SpaceX uses multiple redundant flight computers in a fault-tolerant design. Each Merlin engine is controlled by three voting computers, each of which has two physical processors that constantly check each other. The software runs on Linux and is written in C++. For flexibility, commercial off-the-shelf parts and system-wide "radiation-tolerant" design are used instead of radiation-hardened parts.
Four Draco thrusters were to be used for at least the second revision of the Falcon 9 v1.0 rocket second-stage as a reaction control system. It is unknown whether Falcon 9 ever flew with these thrusters; the second revision of Falcon 9 v1.0 was replaced with the Falcon 9 v1.1, which used nitrogen cold gas thrusters. The thrusters were used to hold a stable attitude for payload separation or, as a non-standard service, were also designed to be used to spin up the stage and payload to a maximum of 5 rotations per minute (RPM), although none of the five flown missions had a payload requirement for this service.
While SpaceX spent its own money to develop its first launch vehicle, the Falcon 1, the development of the Falcon 9 was accelerated by the purchase of several demonstration flights by NASA. This started with seed money from the Commercial Orbital Transportation Services (COTS) program in 2006. SpaceX was selected from more than twenty companies that submitted COTS proposals. Without the NASA money, development would have taken longer, Musk said.
The development costs for Falcon 9 v1.0 were approximately US$300 million, and NASA verified those costs. If some of the Falcon 1 development costs were included, since F1 development did contribute to Falcon 9 to some extent, then the total might be considered as high as US$390 million.
NASA also evaluated Falcon 9 development costs using the NASA‐Air Force Cost Model (NAFCOM)—a traditional cost-plus contract approach for US civilian and military space procurement—at US$$3.6 billion based on a NASA environment/culture, or US$$1.6 billion using a more commercial approach.
In December 2010, the SpaceX production line was manufacturing one new Falcon 9 (and Dragon spacecraft) every three months, with a plan to double the production rate to one every six weeks in 2012.
The v1.0 version of Falcon 9 was launched five times, all successfully carrying a Dragon spacecraft to low-Earth orbit, of which three achieved docking with the International Space Station.
One of those missions deployed its secondary payload in a lower orbit than expected due to an engine failure and safety constraints imposed by the ISS primary mission.
SpaceX ran a limited set of post-mission booster recovery flight tests on the early Falcon rocket launches, both Falcon 1 and Falcon 9. The initial parachute-based design approach was ultimately unsuccessful, and the company adopted a new propulsive-return design methodology that would utilize the Falcon 9 v1.1 vehicle for orbital recovery testing, but did use a Falcon 9 v1.0 booster tank for low-altitude low-velocity flight testing in 2012–2013.

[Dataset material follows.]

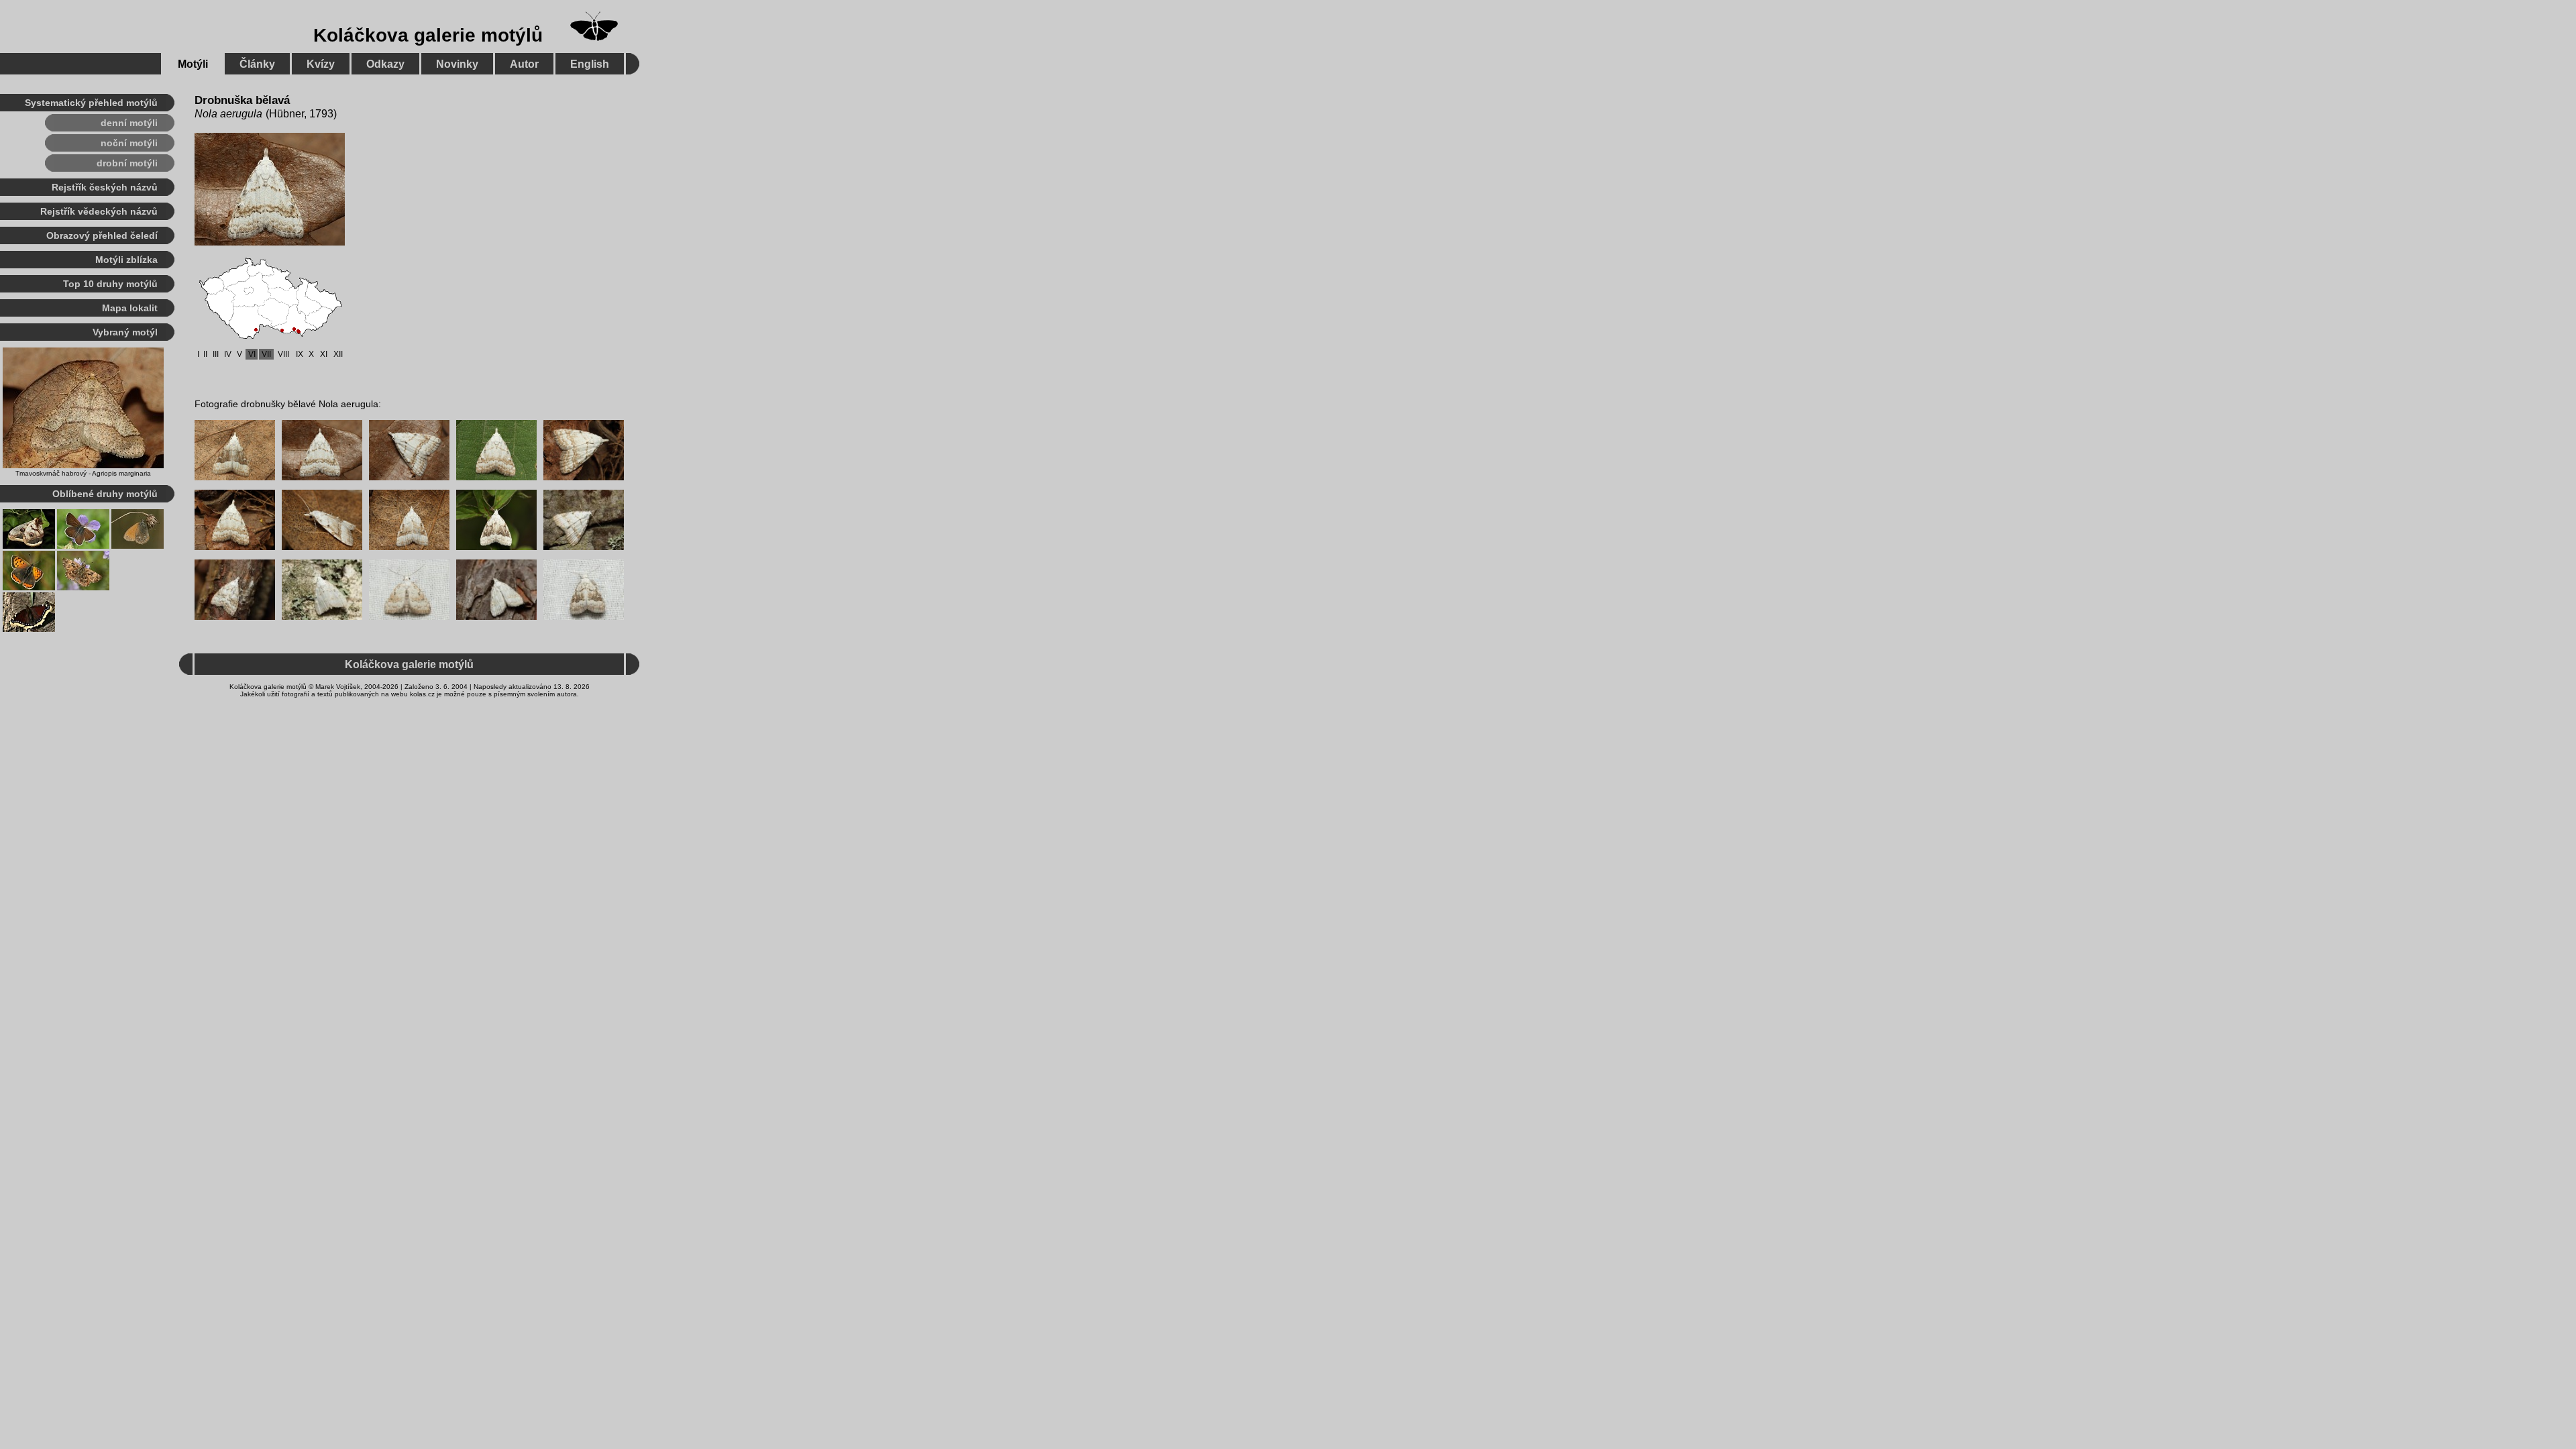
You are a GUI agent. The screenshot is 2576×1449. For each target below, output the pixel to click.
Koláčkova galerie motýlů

From early days in the development of the Falcon 9, SpaceX had expressed hopes that both stages would eventually be reusable. The initial SpaceX design for stage reusability included adding lightweight thermal protection system (TPS) capability to the booster stage and utilizing parachute recovery of the separated stage. However, early test results were not successful, leading to abandonment of that approach and the initiation of a new design.
In 2011 SpaceX began a formal and funded development program—the SpaceX reusable launch system development program—with the objective of designing reusable first and second stages utilizing propulsive return of the stages to the launch pad. The early program focus, however, is only on return of the first stage.
As an early component of that multi-year program, a Falcon 9 v1.0 first stage tank, 32 metres (106 ft) long, was used to build and test the Grasshopper prototype test vehicle, which made eight successful low-altitude takeoffs and vertical landings in 2012–2013 before the vehicle was retired.